Et c’est justement dans cette direction que le cinéaste a décidé ­d’aller en se rendant sur les sites des camps tels qu’ils se présentent aujourd’hui – souvent transformés en lieux de mémoire.

Là, il s’emploie à retrouver l’endroit précis où le déporté a réalisé ses prises de vue. Et, par un dispositif plus ou moins sophistiqué, il superpose le négatif du cliché d’époque, agrandi, à la vision au présent.

Christophe Cognet dispose d’un corpus plus réduit que celui de « l’album de Lili Jacob », pour deux raisons évidentes : la difficulté de se procurer un appareil pour un détenu et surtout le danger encouru. La plupart des photos qui nous sont parvenues ont été prises dans des camps de concentration – Dachau, Buchenwald, Ravensbrück, Mittelbau-Dora.

Le cinéaste convoque le maximum de savoir, au service de la meilleure compréhension possible des situations.

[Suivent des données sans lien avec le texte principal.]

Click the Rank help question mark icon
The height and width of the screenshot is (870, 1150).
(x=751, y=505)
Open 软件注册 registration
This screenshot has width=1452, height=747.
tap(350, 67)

Les seules issues d’un camp d’extermination, en l’occurrence Auschwitz-Birkenau – le pendant exact des clichés de Walter et Hofmann –, sont au nombre de quatre et sont dues à l’intrépidité du Grec Alberto Errera, acteur déterminant de la résistance dans le camp et membre d’un Sonderkommando, c’est-à-dire d’un groupe de détenus juifs chargé de ramasser les cadavres dans les chambres à gaz afin de les porter dans les crématoires.

Intelligence des lieux

Ces photos, rendues célèbres en France il y a plus d’une vingtaine d’années en raison d’un vif débat mené, entre autres, par l’historien d’art Georges Didi-Huberman, se situent au seuil des chambres : juste avant et juste après le gazage.

La méthode historienne du cinéaste est en partie la même que celle des auteurs d’Un album d’Auschwitz. Il convoque le maximum de savoir, qui passe par des scènes où il échange sur pièce avec des spécialistes (à Auschwitz, on retrouve Tal Bruttmann), mis au service de la meilleure compréhension possible des situations. Cette intelligence des lieux, faite elle aussi de nombreux détails (et de maintes suppositions), renforce l’effet de réalité résultant de la présence sur place.

C’est comme si le passé se révélait dans le présent, et que nos pas d’habitants du XXIe siècle n’avançaient plus en aveugles sur les sols pétris d’une tragédie. D’où l’émotion irrépressible ressentie à la vue de petits résidus blanchâtres affleurant la terre d’un paisible paysage verdoyant où se trouvait un camp nazi. Au terme de ce très beau film, le spectateur sait les voir désormais pour ce qu’ils sont : des restes d’os humains.